Online MR-guided radiotherapy (MRgRT) enables optimal plan adaptation with respect to the patient’s daily anatomy, allowing for improved target coverage and organ at risk (OAR) sparing. Deformable dose accumulation (DDA) promises precise evaluation of organ-specific accumulated doses. However, various DDA algorithms and implementations are available, making QA, inter-institutional comparison and recommendations for clinical use of DDA  challenging. The aim of this multi-institutional analysis was to compare different software solutions and implementations of DDA and investigate differences in resulting dose metrics.

Material and Methods

Six institutes participated in this DDA analysis. Five data sets of patients which were treated with online adaptive stereotactic MRgRT were included: (I) cervix (5 x 7 Gy), (II) liver (5 x 7 Gy), (III) lymph node (5 x 6 Gy) and (VI,V) two prostate (5 x 7.5 Gy) cases. The  T2w MRI for each fraction was re-contoured offline by an experienced radiation oncologist.
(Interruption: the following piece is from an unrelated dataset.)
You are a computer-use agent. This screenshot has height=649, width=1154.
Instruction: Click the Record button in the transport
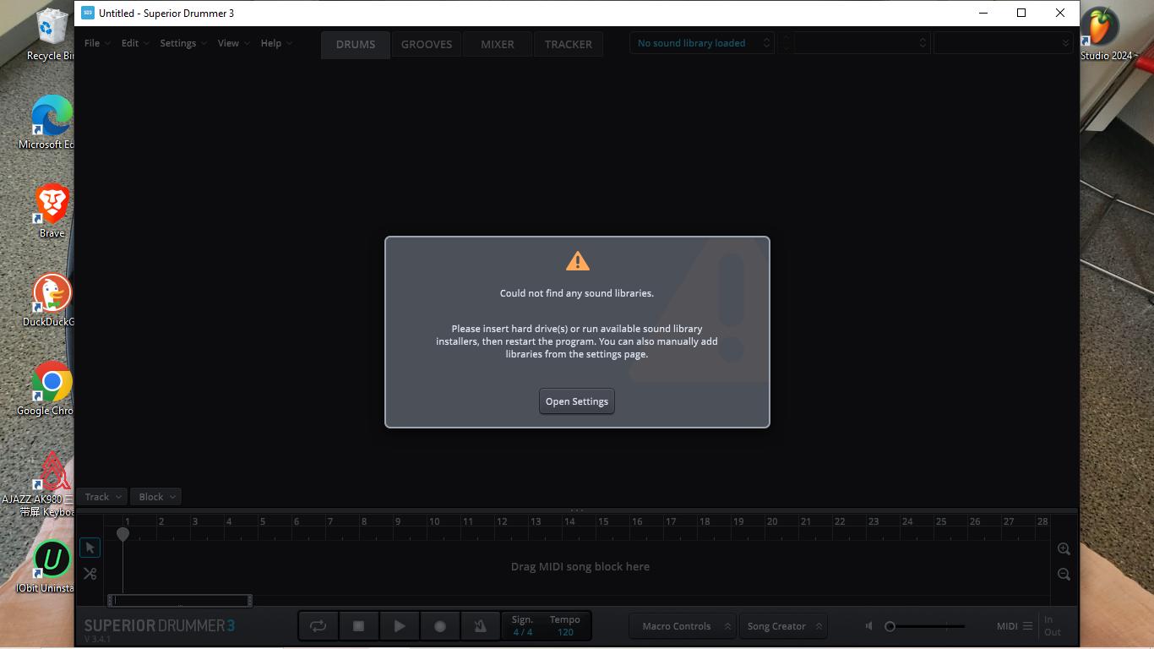[439, 626]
Each institute performed a retrospective DDA using the software implementation available at their respective centre. First, a deformable image registration (DIR) was carried out, in which the MRIs of each fraction were deformably registered to a reference MRI (fraction 1). Three institutes used hybrid intensity/structure (A,B,C), one institute used contour (D), one intensity (E), and one normalised gradient fields/structure (F) based DIR algorithms. DIR quality was evaluated using dice similarity coefficients (DSC). Then, DDA was performed accordingly. Five institutes used direct dose mapping (A-E), one the energy mass transfer method (F). Resulting accumulated dose distributions were analysed with respect to the treating institution’s clinical dosimetric constraints (CDCs).

Results

Analysis of DSC indicates better DIR quality for the hybrid intensity/structure-based algorithms especially for contours that were used as guidance. The DDA dose-volume histograms (DVH) per case are shown in figure 1. In general, good agreement was found between the different DDA approaches. The dosimetric results are summarised in table 1. For case (I), rectum D2ccm showed the largest range in OAR dose metrics with 2.8 Gy.  Duodenum with Dmax 7.1 Gy showed the largest OAR CDC difference for the case (II).  For case (III), D0.5ccm for rectum resulted in the largest OAR CDC difference with 4.0 Gy. The greatest CDC OAR difference was observed for bladder V28Gy with 10.2 Gy and 7.6Gy for the cases (VI,V), respectively.


Conclusion

Our focus in this analysis was the evaluation of the CDCs for different implementations of DDA. The results demonstrated good agreement of the CDCs, with a few exceptions, considering all the different approaches. This may have significant implications for potential future interventions or plan adaptations based on these metrics.